### TASK
From first line to last, retype the data exactly.

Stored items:
————————

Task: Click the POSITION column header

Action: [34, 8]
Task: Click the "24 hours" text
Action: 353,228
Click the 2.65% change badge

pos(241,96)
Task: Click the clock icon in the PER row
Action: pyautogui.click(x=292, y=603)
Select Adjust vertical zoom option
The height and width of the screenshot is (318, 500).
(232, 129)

————————

### THE ANSWER
Task: Click the POSITION column header

Action: [34, 8]
Task: Click the "24 hours" text
Action: 353,228
Click the 2.65% change badge

pos(241,96)
Task: Click the clock icon in the PER row
Action: pyautogui.click(x=292, y=603)
Select Adjust vertical zoom option
The height and width of the screenshot is (318, 500).
(232, 129)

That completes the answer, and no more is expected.